Survey Pinpoints Root of Broken Families, Childhood Poverty
Poverty. Educational Attainment. Teenage out-of-wedlock births.
Those are some of the issues the Family Research Council’s Marriage & Religion Research Institute (MARRI) released its second annual Index of Family Belonging and Rejection this week.
MARRI director Dr. Pat Fagan said this year’s index shows that the family is hugely important in determining a child’s future success or failure. States with higher rates of strong families have higher rates of high school graduation as well as higher average scores on the National Assessment of Educational Progress.
Fagan said family structure is actually more closely linked to educational outcomes than government spending. That’s why it’s so troubling that only 45.8 percent of American children reach the age of 17 with both their biological parents married since before or around the time of their birth.
“States with higher scores on the Index have lower child poverty rates, and states that score low have high child poverty rates,” Fagan said. “A father is motivated to work harder to support a child when he is the biological parent of the child and lives with the child and mother. Conversely, many non-residential parents do not pay child support, and those that do, do not pay much.”
Geographically speaking, the Index of Family Belonging is highest in the Northeast (49.6 percent) and lowest in the South (41.8 percent). Minnesota (57 percent) and Utah (56.5 percent) have the highest Index of Family Belonging values of all the states; Mississippi (34 percent) has the lowest. Family belonging is, as in 2008, strongest among Asians (65.8 percent) and weakest among African-Americans (16.7 percent).
Research at the individual family level has shown that adolescents who live in single-parent families or stepfamilies are more likely to have out-of-wedlock births, Fagan said. This continues the endless cycle of broken families and childhood poverty.
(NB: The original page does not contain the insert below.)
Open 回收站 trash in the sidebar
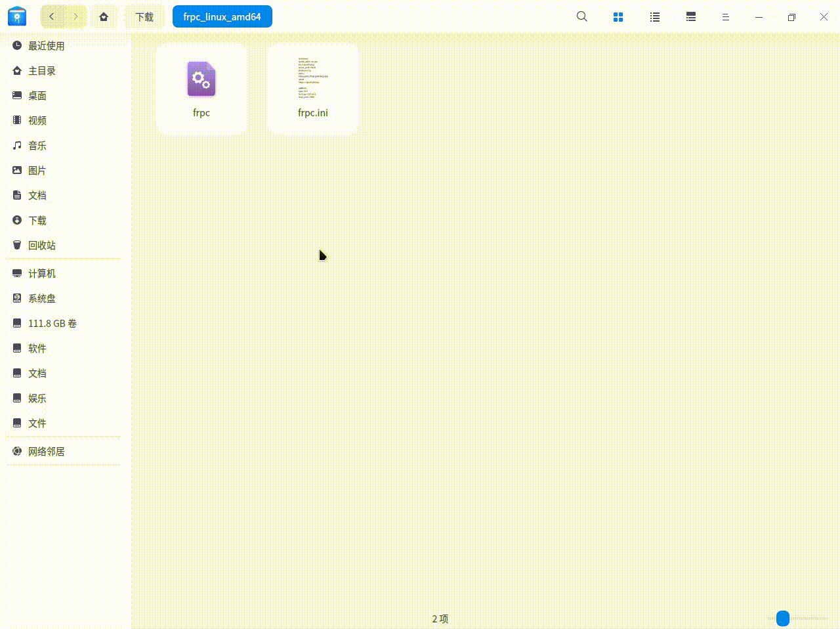41,246
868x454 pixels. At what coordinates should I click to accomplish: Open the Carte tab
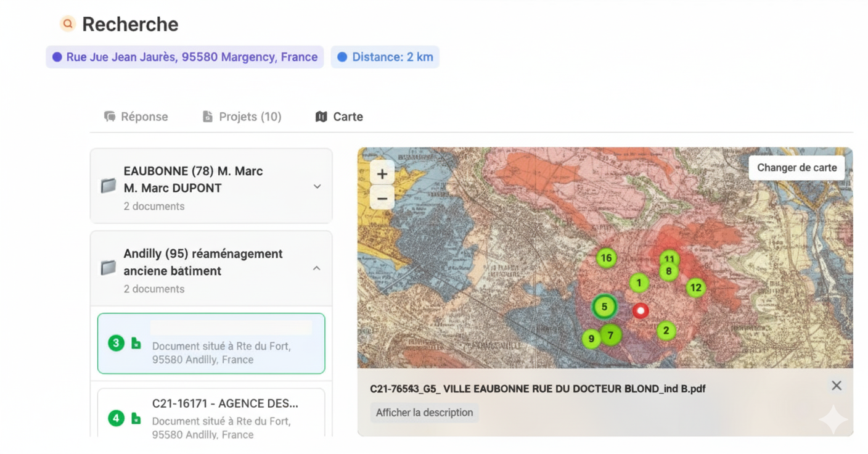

“Government can do two things to help alter this trend. The first is to help in creating, compiling and publicizing sound research evidence on the links between family living arrangements and youth development, as well as those between family characteristics and community functioning and well-being,” Fagan said. “The second is in ensuring that governmental policies intended to help those in need do not have unintended consequences that create moral hazard and encourage the formation of more high-risk families.”